Dataset records:
================================

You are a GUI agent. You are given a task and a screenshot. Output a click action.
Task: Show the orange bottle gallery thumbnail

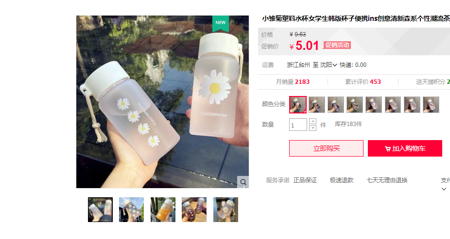[x=163, y=209]
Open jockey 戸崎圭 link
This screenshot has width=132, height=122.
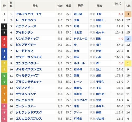[x=78, y=119]
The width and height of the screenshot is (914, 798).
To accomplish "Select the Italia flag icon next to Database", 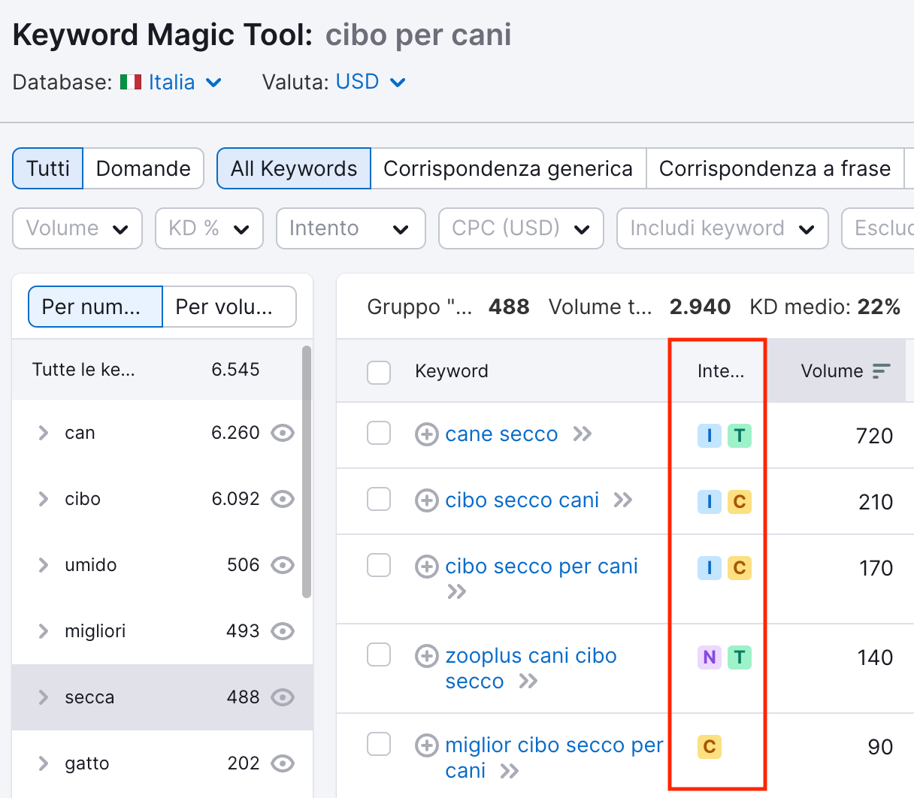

================================

PROBLEM REQUIREMENTS: Make a verbatim copy of all the entries and strip out the pictures.

OUTPUT FOR THIS EXERCISE:
You are a GUI agent. You are given a task and a screenshot. Output a click action.
Task: Show the orange bottle gallery thumbnail

[x=163, y=209]
Open jockey 戸崎圭 link
This screenshot has width=132, height=122.
[x=78, y=119]
The width and height of the screenshot is (914, 798).
To accomplish "Select the Italia flag icon next to Database", 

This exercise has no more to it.